◆ Exercise input:
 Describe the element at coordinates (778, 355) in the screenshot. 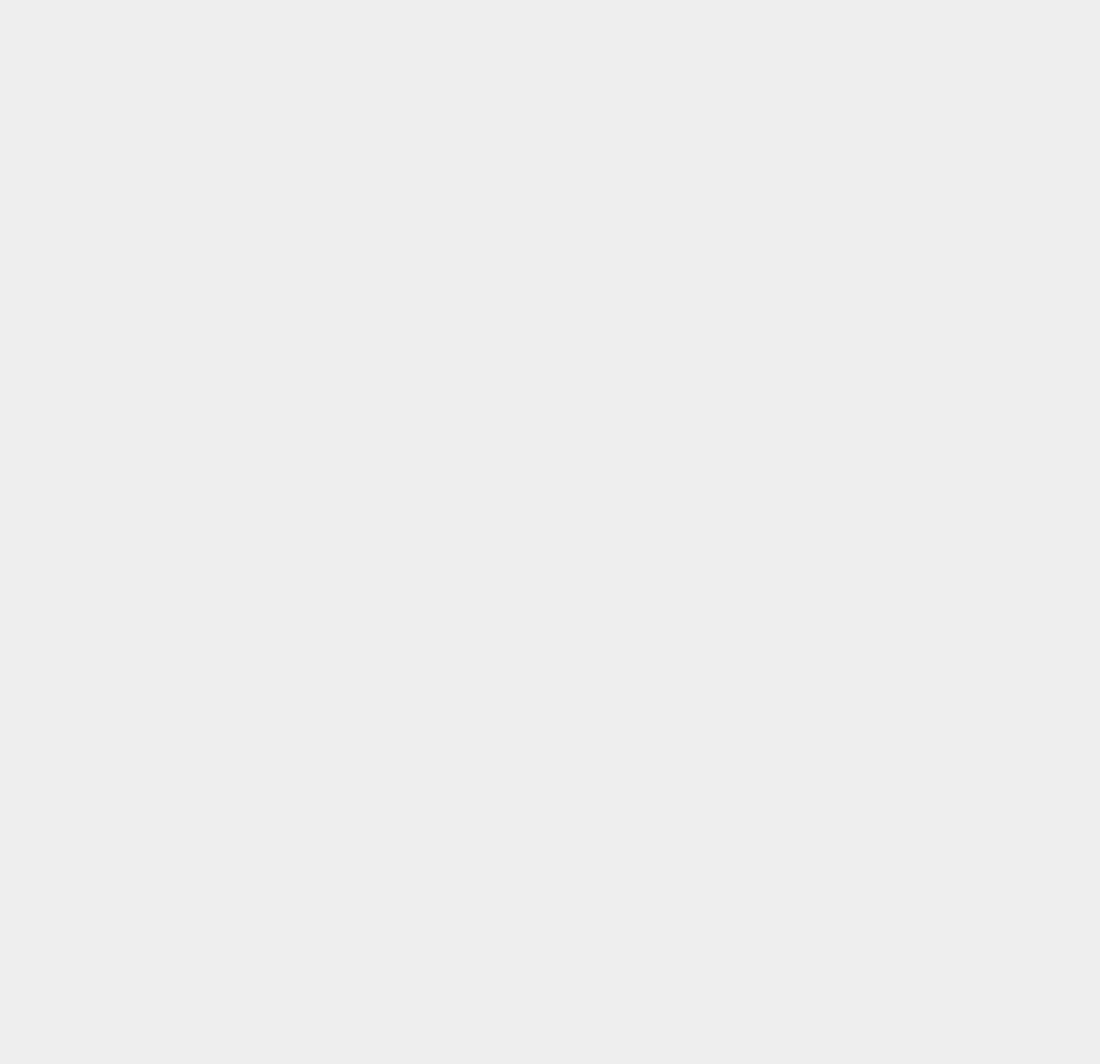

I see `'Windows Server 2016'` at that location.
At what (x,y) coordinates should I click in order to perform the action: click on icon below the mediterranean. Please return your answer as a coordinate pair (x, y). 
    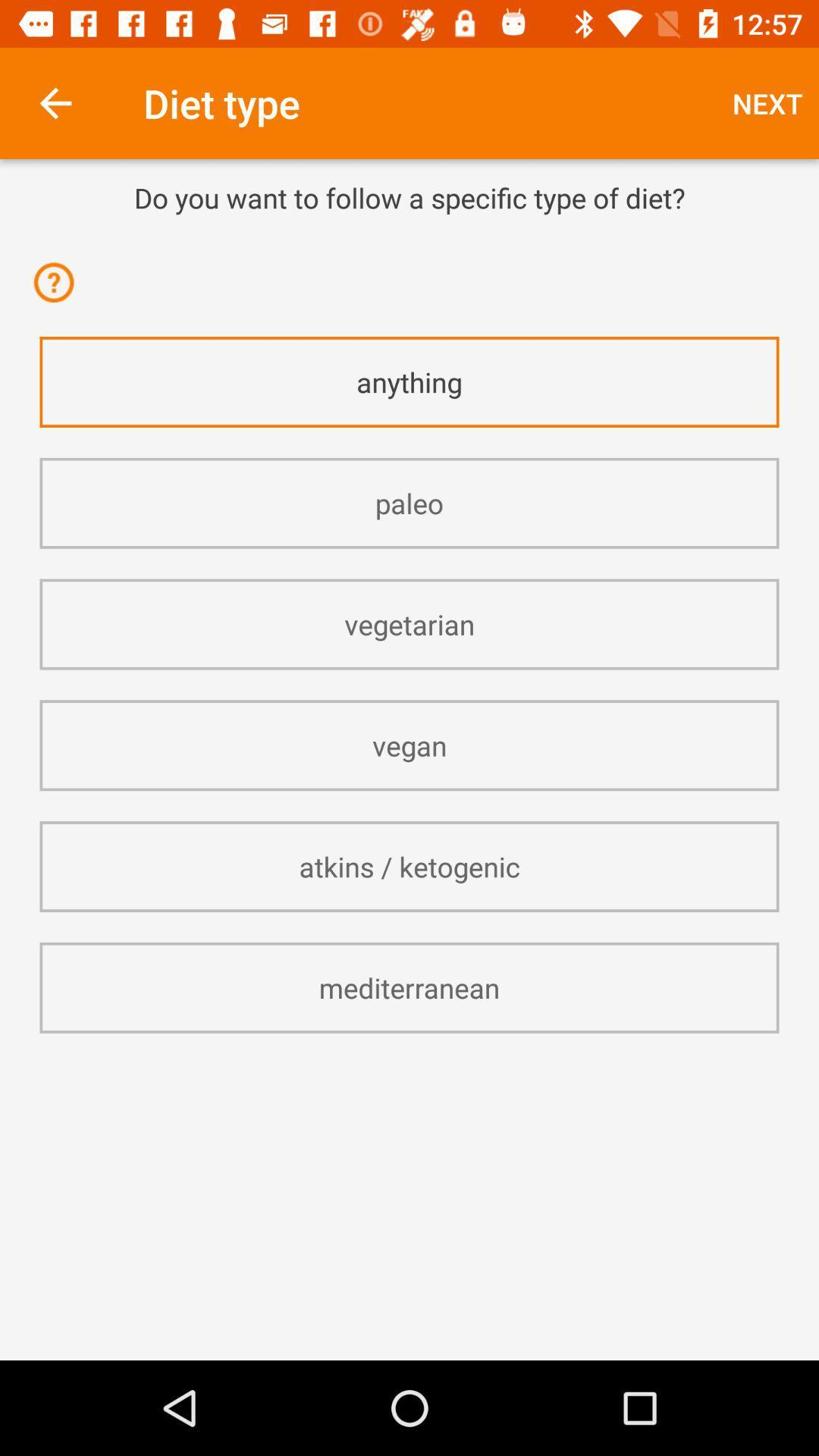
    Looking at the image, I should click on (410, 1073).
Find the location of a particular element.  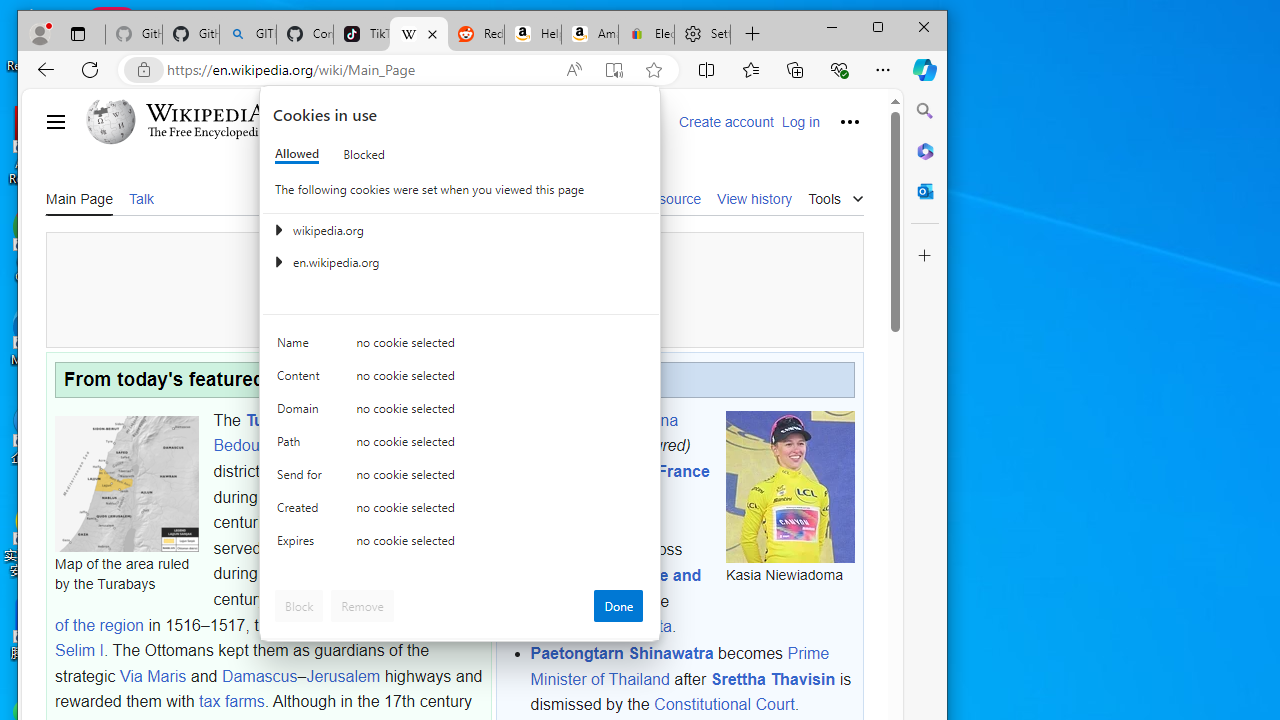

'Name' is located at coordinates (301, 346).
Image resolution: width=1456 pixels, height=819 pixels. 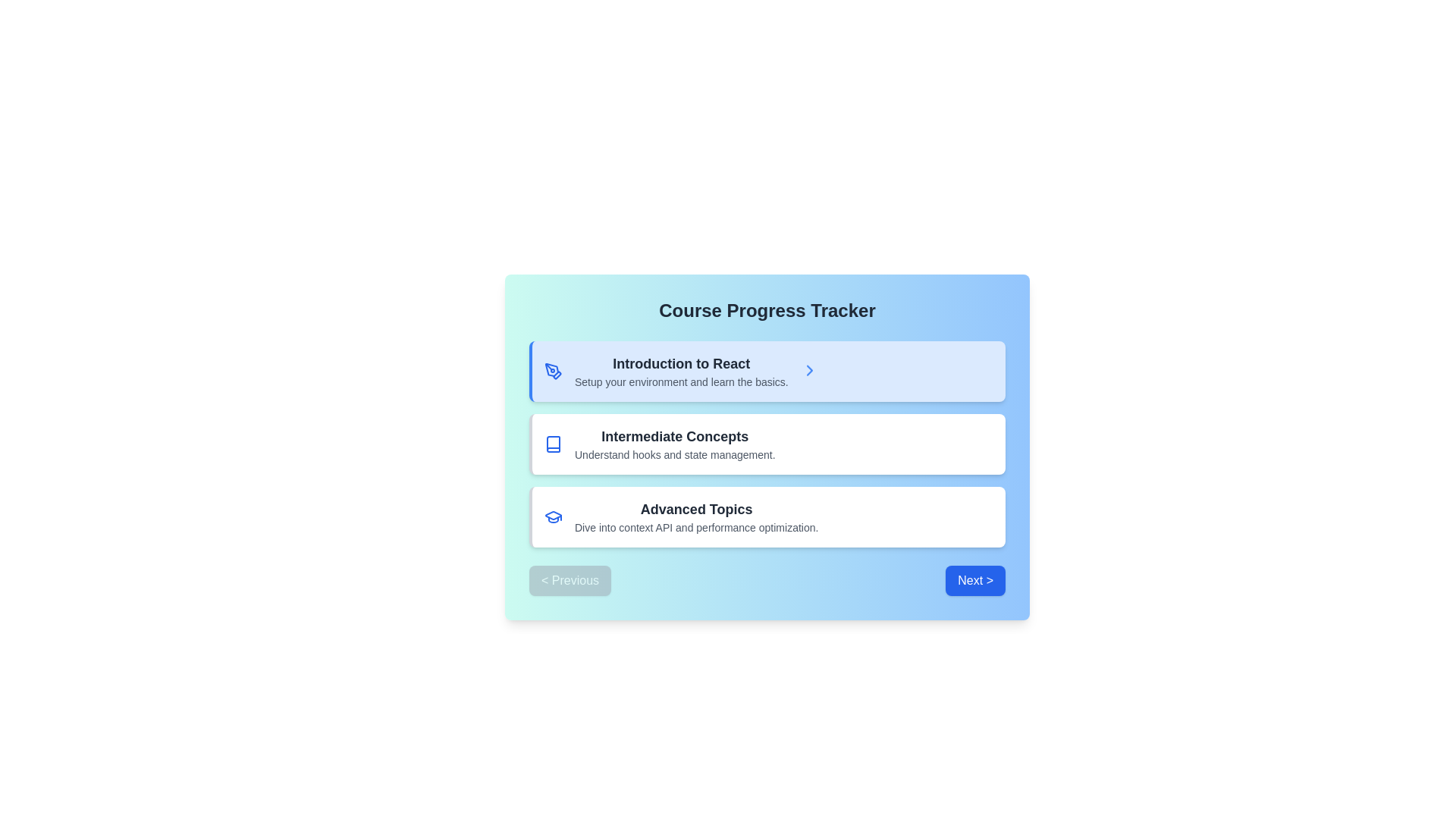 What do you see at coordinates (570, 580) in the screenshot?
I see `the button with rounded edges and gray background labeled '< Previous'` at bounding box center [570, 580].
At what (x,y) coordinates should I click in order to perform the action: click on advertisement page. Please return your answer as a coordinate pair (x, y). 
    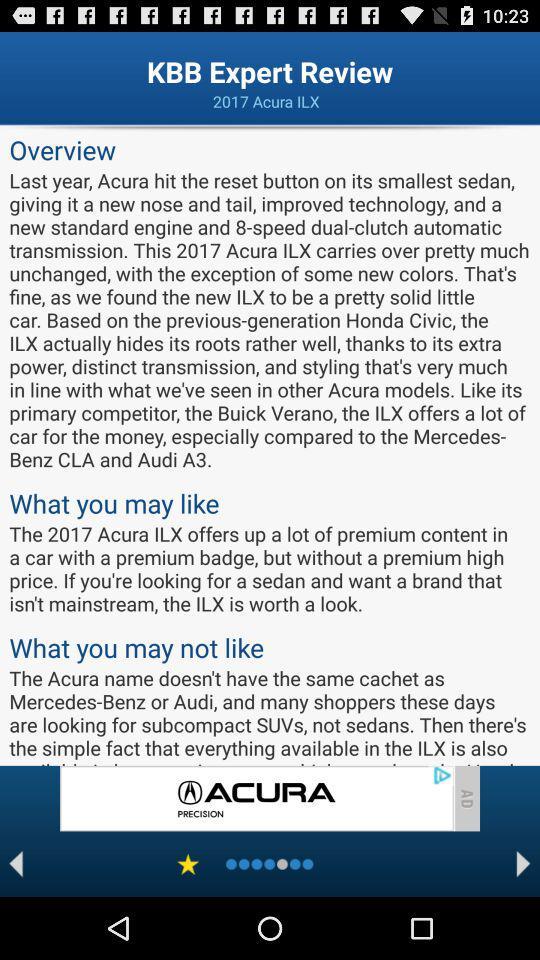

◆ What needs to be done:
Reproduce everything from the beginning of the material above down to and including the line that contains "coordinates (301, 346).". Omit the pictures.

◆ The response:
 Describe the element at coordinates (778, 355) in the screenshot. 

I see `'Windows Server 2016'` at that location.
At what (x,y) coordinates should I click in order to perform the action: click on icon below the mediterranean. Please return your answer as a coordinate pair (x, y). 
    Looking at the image, I should click on (410, 1073).
Find the location of a particular element.  

'Name' is located at coordinates (301, 346).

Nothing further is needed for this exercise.